• _Data in this exercise_:
"""

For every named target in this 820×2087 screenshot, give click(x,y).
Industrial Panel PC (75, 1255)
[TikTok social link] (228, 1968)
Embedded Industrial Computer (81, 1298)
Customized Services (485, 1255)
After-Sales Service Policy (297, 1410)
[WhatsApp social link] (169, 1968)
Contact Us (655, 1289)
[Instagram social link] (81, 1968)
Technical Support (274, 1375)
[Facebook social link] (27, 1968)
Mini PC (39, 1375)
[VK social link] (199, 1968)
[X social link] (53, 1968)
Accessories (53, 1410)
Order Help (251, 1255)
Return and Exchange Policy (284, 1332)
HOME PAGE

"""

• _Task details_: From the material given, work out how many lines hold the string "link"; state that number and nothing further.

• _Written solution_: 6